** BEGIN DOCUMENT SEGMENT **

I'm not quite sure what you mean by "create it in more directions" but from
the example you give afterwards I'm guessing you're wanting to match
Subject text when:

- there are between 0 and 20 characters, and then
- the string "Unlock Your Account" with exactly those upper and lower
case letters, and then
- between 0 and 20 characters to the end.

If that's the case then you're almost right with your second example, but
not quite. Try this instead:

${if match{$header_subject:}{\N^.{0,20}Unlock Your Account.{0,20}$\N}}


I'll take the time to talk you through this, but really you need to read
and learn about PCRE regular expressions — that is, the sequences of
special characters you can put into a pattern to make it match against what
you want. Please take the time to do so.

But for this time…

   - The "match" expansion condition takes two arguments: the first is the
   text string you want checking, and the second the regular expression to
   compare it again. Each of these in enclosed within braces ("curly
   brackets").
      - The first argument is therefore the value of the Subject header
      — $header_subject:
      - The second argument is the regular expression you're wanting to
      match against — \N^.{0,20}Unlock Your Account.{0,20}$\N


      - Breaking the second argument down, you'll see it is enclosed within
   "\N" at its start and end. These tell Exim that the content within these
   markers is a regular expression and not to expand it further. So that
   leaves us with the regular expression itself, which is
   ^.{0,20}Unlock Your Account.{0,20}$


Looking at each element of this in turn:

1. The "^" at the start means "the start of the text string". (That's
what Jeremy was referring to when he was talking about the search in your
original question not being anchored to the start of the string. Without
this the next bit wouldn't achieve anything useful.)

** END DOCUMENT SEGMENT **
** BEGIN SUPPLIED INFORMATION **

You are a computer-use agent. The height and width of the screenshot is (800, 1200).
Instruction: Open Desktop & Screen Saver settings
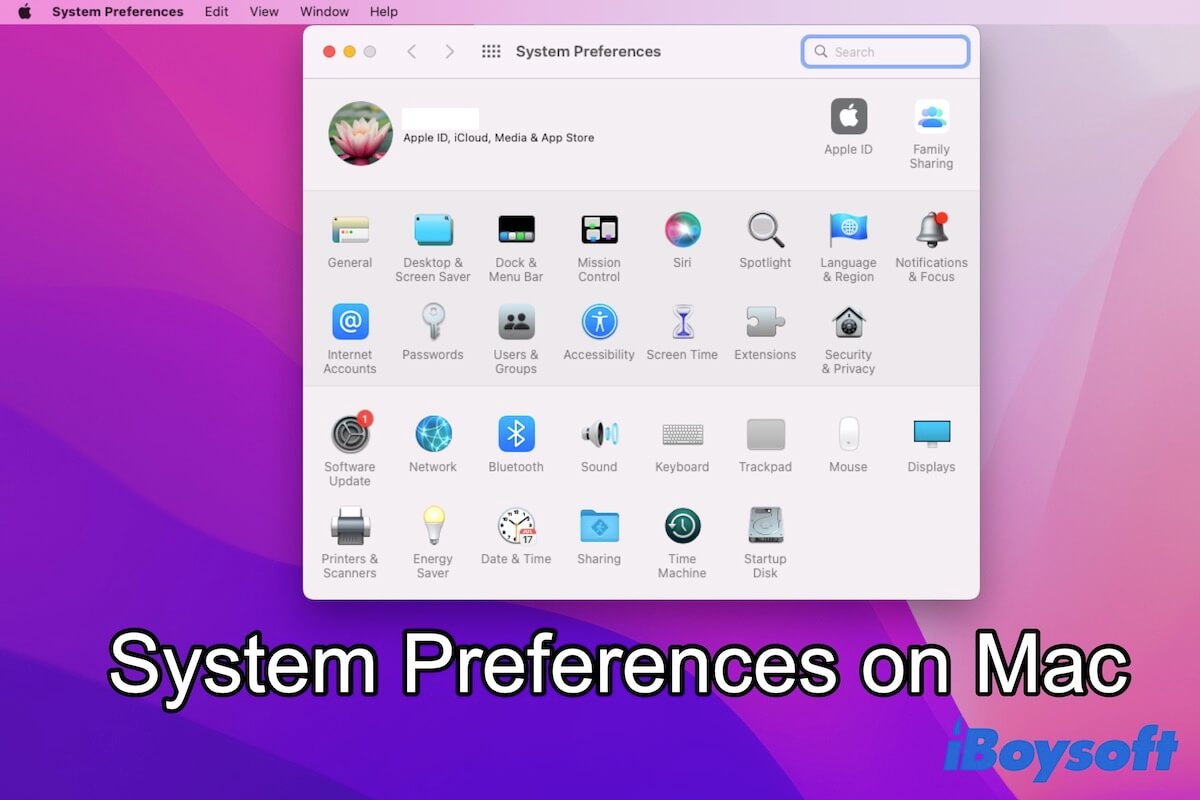(433, 231)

** END SUPPLIED INFORMATION **

(SET OF TASKS)
[a] List the conditions that, according to the reply about the Exim match condition, the Subject text must meet.
[b] In the reply about the Exim match condition, what do the "\N" markers at the start and end of the second argument tell Exim?

(ANSWERS BY TASK)
[a]
- Between 0 and 20 characters come first.
- The string "Unlock Your Account" follows, with exactly those upper and lower case letters.
- Between 0 and 20 characters follow, to the end.

[b] They tell Exim that the content within them is a regular expression and should not be expanded further.